All Products
Search
Document Center

Simple Log Service:Import data from Elasticsearch to Simple Log Service

Last Updated:Apr 16, 2024

This topic describes how to import data from Elasticsearch to Simple Log Service. After you import data to Simple Log Service, you can query, analyze, and transform the data in the Simple Log Service console.

Prerequisites

Create a data import configuration

  1. Log on to the Simple Log Service console.

  2. In the Import Data section, click the Data Import tab. Then, click Elasticsearch - Data Import.

  3. Select the project and Logstore. Then, click Next.

  4. Configure the parameters for the data import configuration.

    1. In the Configure Import Settings step, configure the following parameters.

      Parameter

      Description

      Configuration Name

      The name of the data import configuration.

      Service Instance URL

      The URL of the Elasticsearch server. Format: http://host:port/.

      You can specify multiple URLs. Separate multiple URLs with commas (,). Example: http://host1:port1/,http://host2:port2/.

      In most cases, the service port of an Elasticsearch server is port 9200.

      Important

      If you configure the VPC-based Instance ID parameter, you must set the host variable to the IPv4 address of the Elastic Compute Service (ECS) instance that is involved.

      Elasticsearch Index List

      The names of the indexes that you want to import. Separate multiple index names with commas (,). Example: index1,index2,index3.

      Elasticsearch User Name

      The username that is used to access the Elasticsearch cluster. This parameter is required only if user authentication is required to access the Elasticsearch cluster.

      Elasticsearch User Password

      The password that is used to access the Elasticsearch cluster.

      Time Field

      The time field that is used to record the log time. You can enter the name of the column that represents time in the Elasticsearch indexes.

      If you do not specify a time field, Simple Log Service uses the system time when data is imported.

      Important

      If you want to import incremental data, you must configure the Time Field parameter.

      Time Field Format

      The time format that is used to parse the value of the time field.

      • You can specify a time format that is supported by Java SimpleDateFormat. Example: yyyy-MM-dd HH:mm:ss. For more information about the time format syntax, see Class SimpleDateFormat. For more information about the common time formats, see Time formats.

      • You can specify an epoch time format. Valid values: epoch, epochMillis, epochMacro, and epochNano.

      Important

      Java SimpleDateFormat does not support UNIX timestamps. If you want to use UNIX timestamps, you must set the Time Field Format parameter to an epoch time format.

      Time Zone

      The time zone of the time field.

      If you set the Time Field Format parameter to an epoch time format, you do not need to configure the Time Zone parameter.

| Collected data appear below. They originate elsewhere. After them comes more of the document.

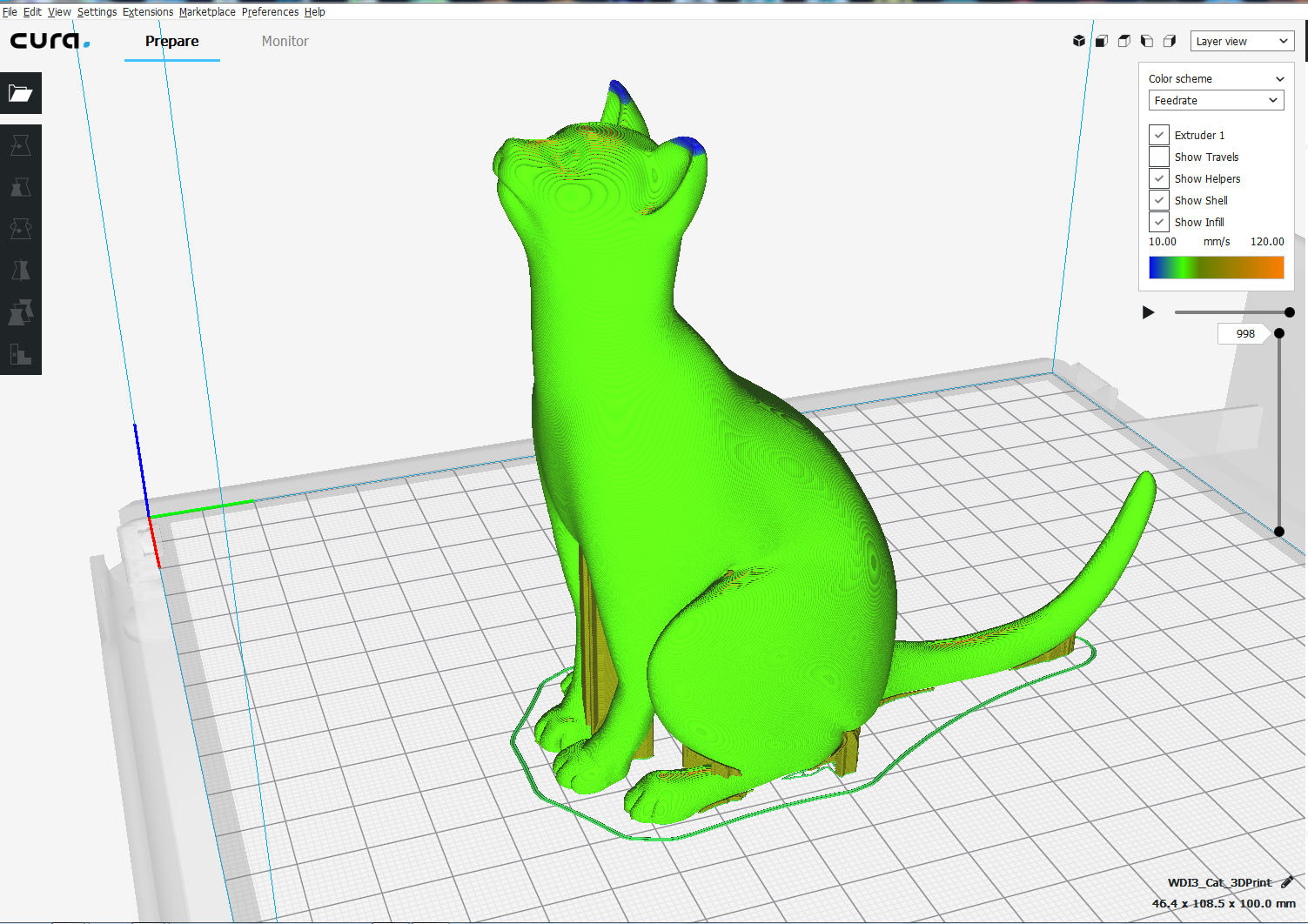Disable the Show Infill checkbox
Viewport: 1308px width, 924px height.
pos(1159,222)
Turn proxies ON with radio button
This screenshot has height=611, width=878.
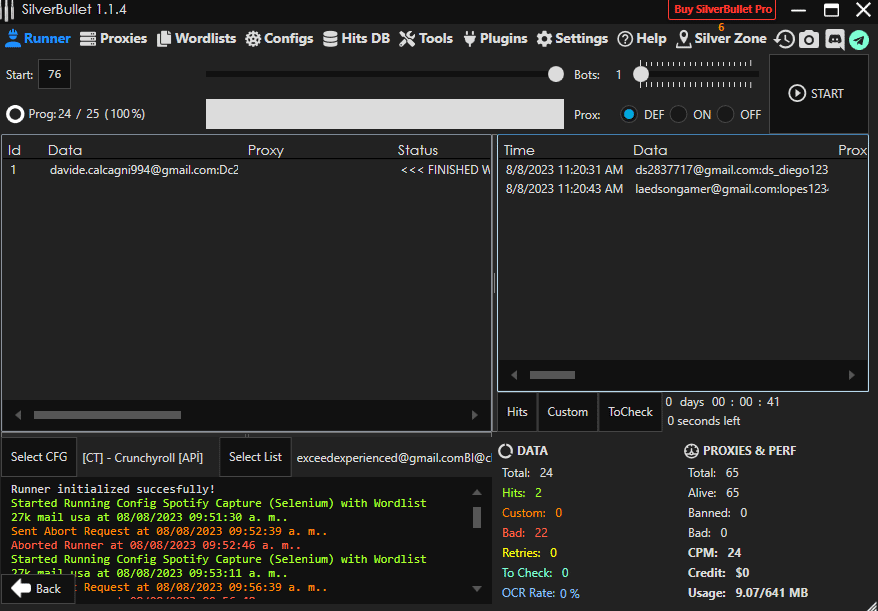[679, 114]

      Elasticsearch Query String

      The query statement that is used to filter data. The query statement must conform to the Elasticsearch query_string format. Example: gender:male and city:Shanghai. For more information, see Query string query.

      Import Method

      The mode that is used to import data. Valid values:

      • Import Only Historical Data: After data is imported, the import task automatically ends.

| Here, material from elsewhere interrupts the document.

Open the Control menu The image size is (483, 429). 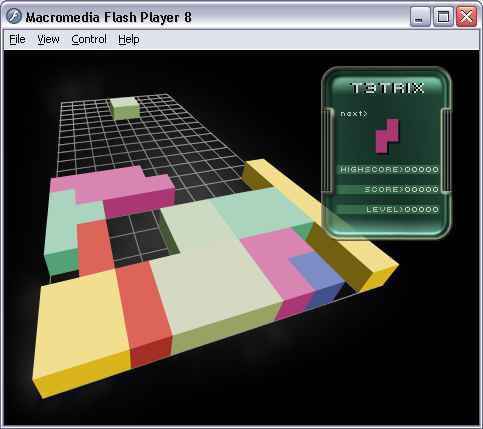click(x=89, y=39)
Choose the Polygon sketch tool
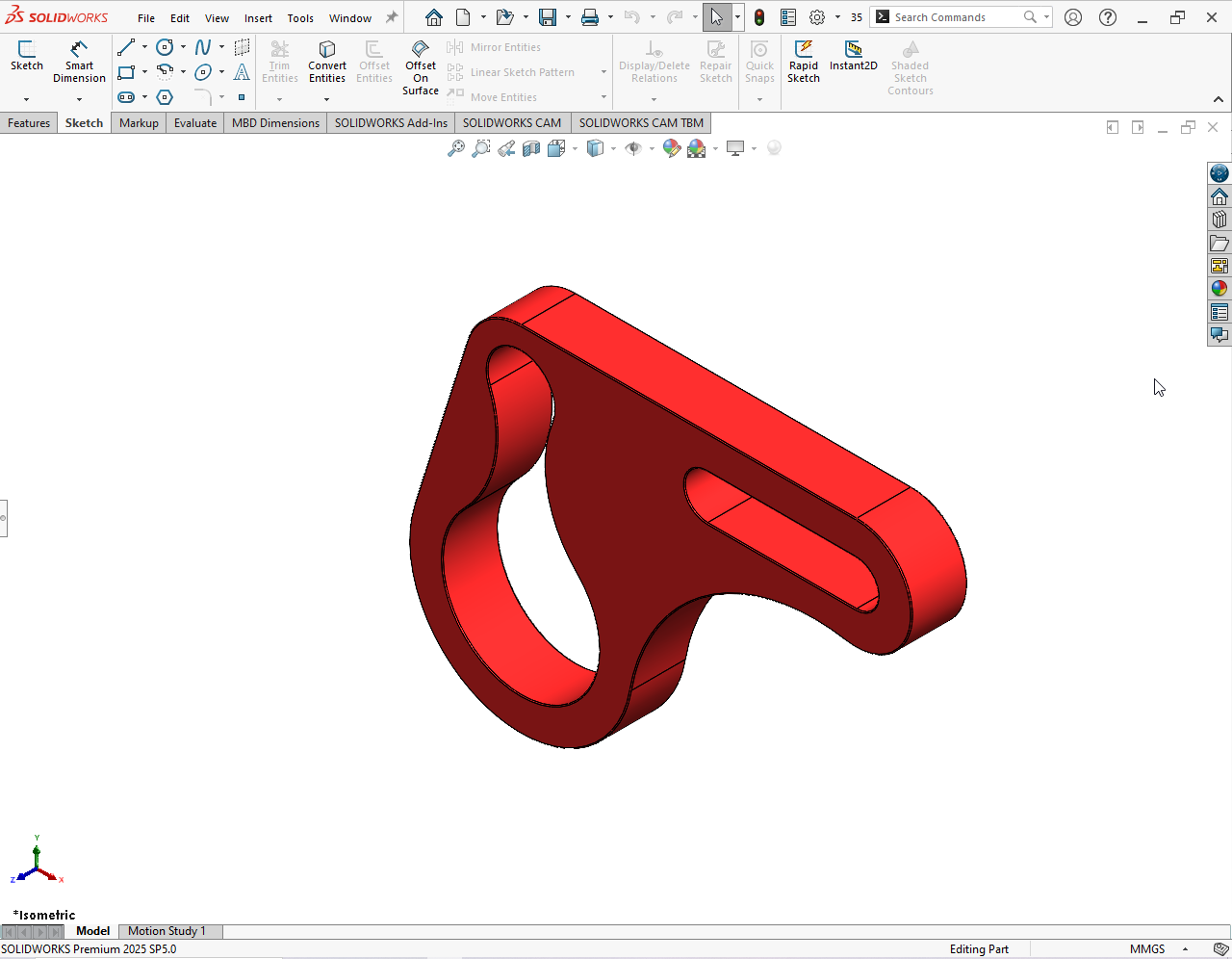The height and width of the screenshot is (959, 1232). coord(165,97)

      • Automatically Import Incremental Data: The import task continuously runs.

        Important

        If you select Automatically Import Incremental Data, you must configure the Time Field parameter.

      Start At

      The start time. After you specify a start time, data is imported to Simple Log Service only if the value of the time field is greater than or equal to the start time.

      Important

      This parameter takes effect only if you configure the Time Field parameter.

      End Time

      The end time. After you specify an end time, data is imported to Simple Log Service only if the value of the time field is less than or equal to the end time.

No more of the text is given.